__DIE AUFGABE__: Wiederhole aus dem Auszug zum Kindergeld wortgetreu alles von „Sachverhalt“ bis hinunter zu „Klägerin zustehen solle.“.

__AUSGEWÄHLTER AUSZUG__:
Leitsatz
Ein Kind ist in den Haushalt des Elternteils aufgenommen, bei dem es wohnt, versorgt und betreut wird, sodass es sich in der Obhut dieses Elternteils befindet. Bei Aufenthalten eines Kindes sowohl in dem Haushalt des einen wie auch des anderen Berechtigten ist darauf abzustellen, wo sich das Kind überwiegend aufhält und wo es seinen Lebensmittelpunkt hat. Je länger ein volljähriges Kind nach eigenem Entschluss im Haushalt des anderen Elternteils lebt, desto mehr spricht dafür, dass dort ein neues Obhutsverhältnis begründet worden ist.
Sachverhalt
Die Klägerin beantragt für September 2019 bis März 2020 Kindergeld für ihren im Jahr 2000 geborenen Sohn. Die Familienkasse hatte für diesen Zeitraum das Kindergeld zurückgefordert, da der Sohn in diesem Zeitraum im Haushalt des Beigeladenen (Kindsvater) aufgenommen gewesen sei, der deshalb einen vorrangigen Anspruch auf Kindergeld habe. Mit ihrer Klage trägt die Klägerin vor, der Sohn sei vom September 2019 bis März 2020 zwar einwohnermelderechtlich beim Beigeladenen gemeldet gewesen, er habe sich aber jeden Tag bei der Mutter aufgehalten und auch alle Wochenenden bei ihr verbracht. Beim Beigeladenen habe er nur übernachtet. Sie und der Beigeladene hätten eine stillschweigende Bezugsbestimmung getroffen, nach der das Kindergeld weiterhin der Klägerin zustehen solle.

__DATENABSCHNITT__:
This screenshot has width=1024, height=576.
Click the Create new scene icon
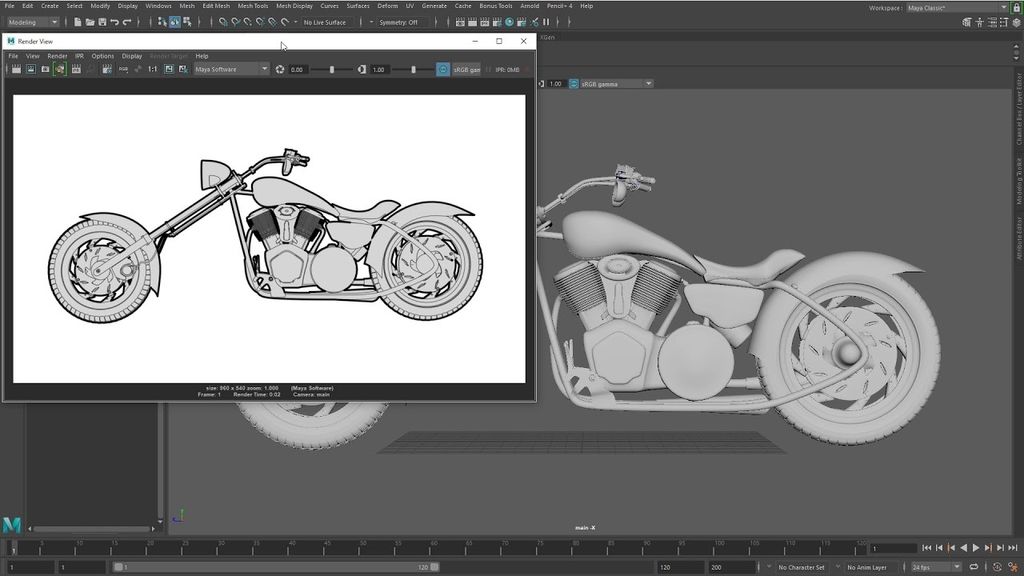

__AUSGABE DIESER ÜBUNG__:
Sachverhalt
Die Klägerin beantragt für September 2019 bis März 2020 Kindergeld für ihren im Jahr 2000 geborenen Sohn. Die Familienkasse hatte für diesen Zeitraum das Kindergeld zurückgefordert, da der Sohn in diesem Zeitraum im Haushalt des Beigeladenen (Kindsvater) aufgenommen gewesen sei, der deshalb einen vorrangigen Anspruch auf Kindergeld habe. Mit ihrer Klage trägt die Klägerin vor, der Sohn sei vom September 2019 bis März 2020 zwar einwohnermelderechtlich beim Beigeladenen gemeldet gewesen, er habe sich aber jeden Tag bei der Mutter aufgehalten und auch alle Wochenenden bei ihr verbracht. Beim Beigeladenen habe er nur übernachtet. Sie und der Beigeladene hätten eine stillschweigende Bezugsbestimmung getroffen, nach der das Kindergeld weiterhin der Klägerin zustehen solle.